The synopsis of the opera The Consul is about a man on the run with his family heading towards a better life .
Because much of the first part of the opera is set in the consul's office where hundreds of immigrants are waiting to obtain visas, Cesar remembered the long hours sitting in the consul's office in Madrid with his mum.
"I went with my mother every day to the consulate for a whole year before we finally got a visa to the United States."
The Consul won Menotti 1950 Pulitzer Prize for Music and also the 1950 New York Drama Critics' Circle award for Best Musical.
"And for me it for me a performance I never forgot."
The family finally moved to the United States and settle in Dallas, Texas.
Cesar, now living in San Francisco, is one of the two international tutors at the New Zealand Opera School at Collegiate School in Whanganui.
It is his first time in New Zealand and already he is disappointed he can't stay longer and travel through the country but work beckons and he needs to be working the day after he arrives home.
Cesar, a man with warm brown eyes and a gentle smile, said he never started out to be a singer.
"I was very musical and played the piano and the trumpet I didn't really think about singing a lot."
But at school he was drawn into to being in the choir because it meant you got to go away on trips.
At one choir concert renowned American mezzo soprano Marilyn Horn was in the audience.
"She came backstage and told me she hear me very clearly throughout the performance and that I really should be singing seriously."

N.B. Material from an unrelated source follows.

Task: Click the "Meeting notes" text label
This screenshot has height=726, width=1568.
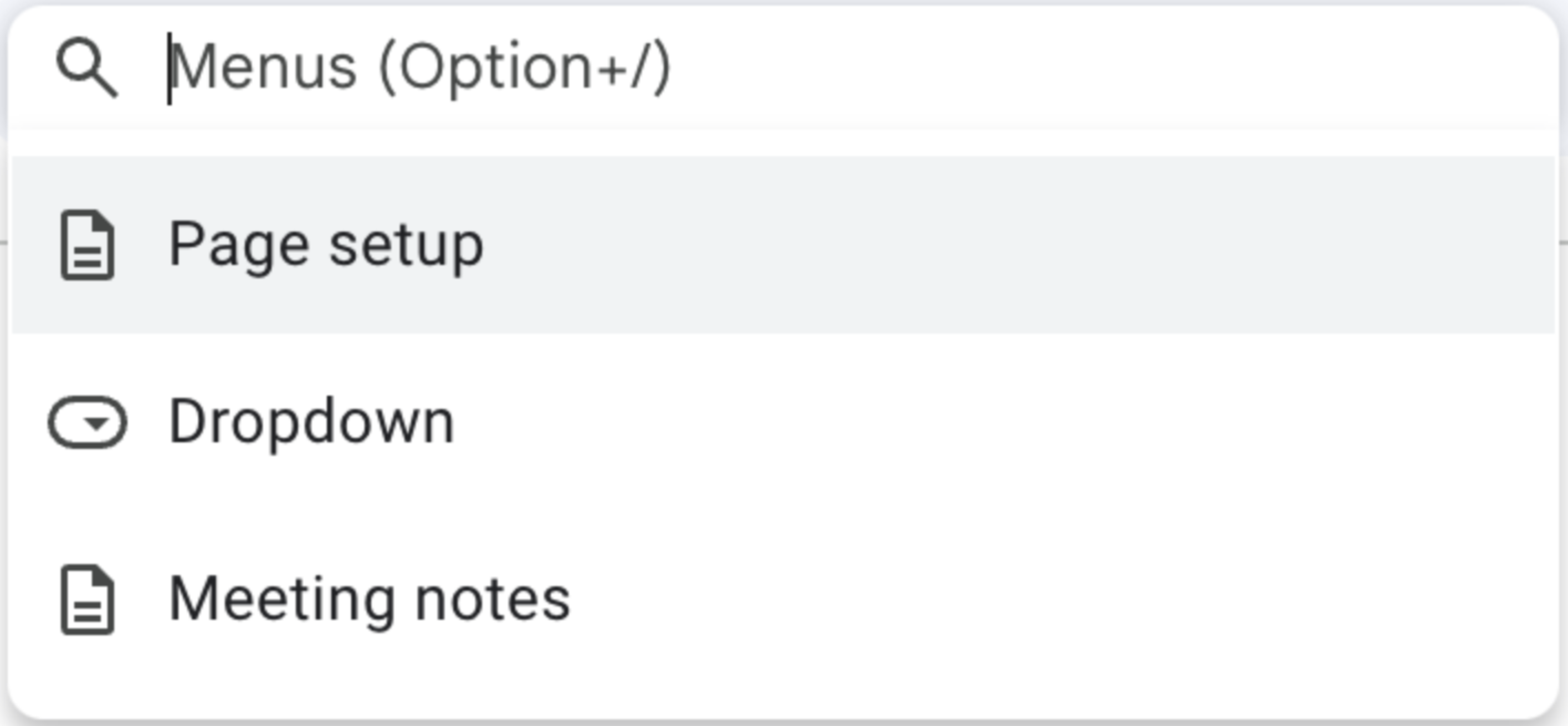Action: pos(370,600)
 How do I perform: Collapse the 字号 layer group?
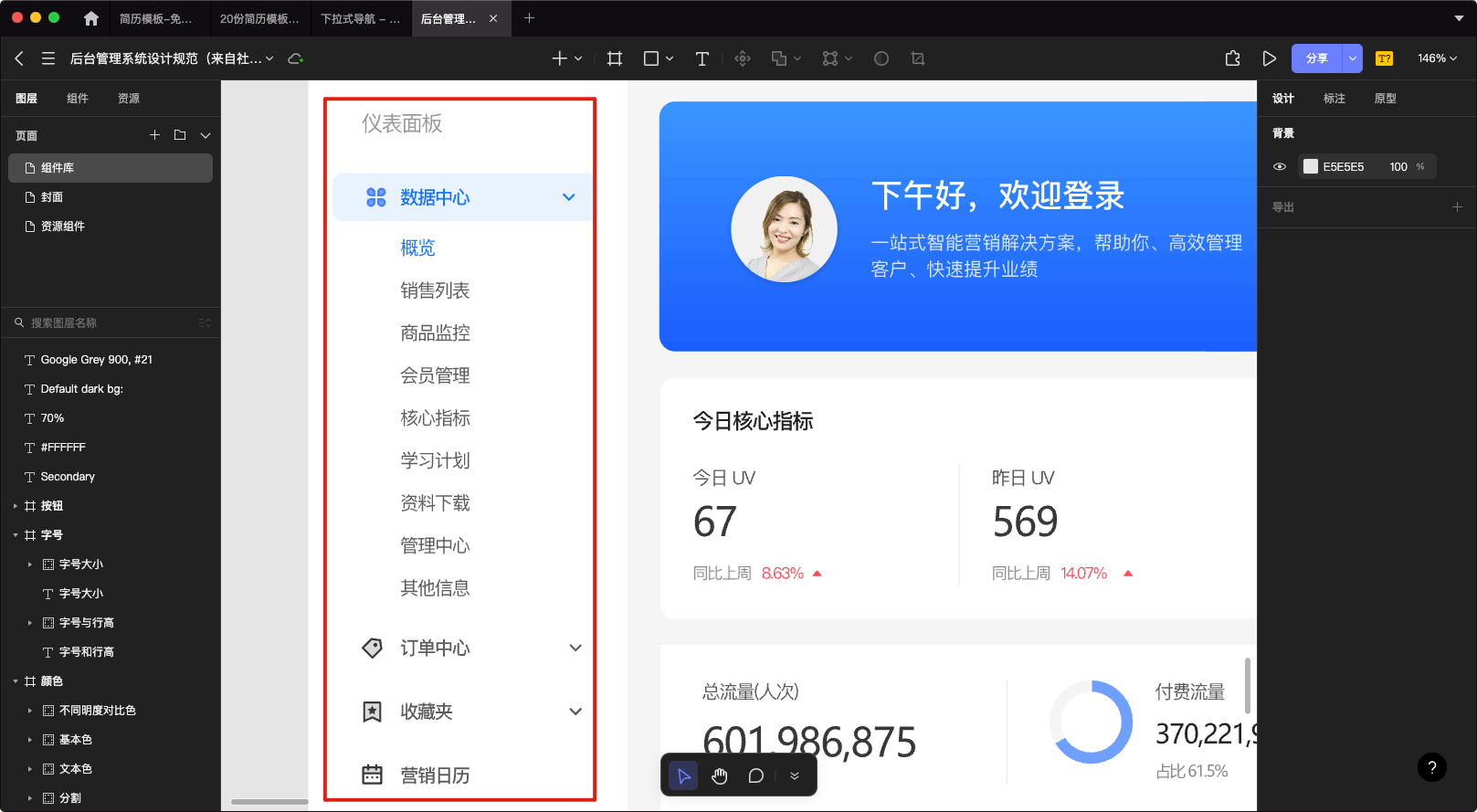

Cesar took her advice and never looked back.
He studied voice with great tenors Thomas Hayward and Franco Corelli.
And he has never forgotten being named winner of the American Opera Auditions at Carnegie Hall.
"I was among the finalists but when they were announcing the winners and by the runner up and I hadn't heard my name I left thinking well that was that and I gave it a good shot."
"I'm walking down the street and my teacher was running after me telling me to come back ...you've won , you've won, come back... he yelled.
"I ran back with him and ran up the aisle of Carnegie Hall so amazed I could hardly speak."
After singing solidly for 15 years with the Metropolitan Opera, New York City Opera, Washington Opera, Canadian Opera, L'Opéra de Monte-Carlo, Israel Philharmonic Orchestra, Boston Symphony, Milwaukee Symphony and The Cleveland Symphony, he decided the constant travel wasn't for him.
Today he is the Chair of the San Francisco Opera Center Merola and Adler programmes for young artists.
Two of the young artists in his programme are the Samoan Pati brothers Pene and Amitai (O Sole Mio).
His more than 30 students perform regularly on the major operatic and concert stages of the world.
Cesar is a master teacher and young up and coming singers excite him, he said.
"I love to teach and I am fortunate because I easily hear if there is a problem in a voice."
He said when the Pati Brothers came to him from the Cardiff Academy and master tutor Dennis O'Neill he actually questioned whether there was anything he could teach them.
"They both have God given voices. I am really just their guide."
Pene, he believes, is a young Pavarotti.
"He is about to sing his first major role of the Duke of Mantua in Rigoletto for the San Francisco Opera Company."
Cesar is a great friend of Dame Kiri Te Kanawa and works with her frequently in Britain and Wales.
"She is a great teacher and we both love to work with young voices."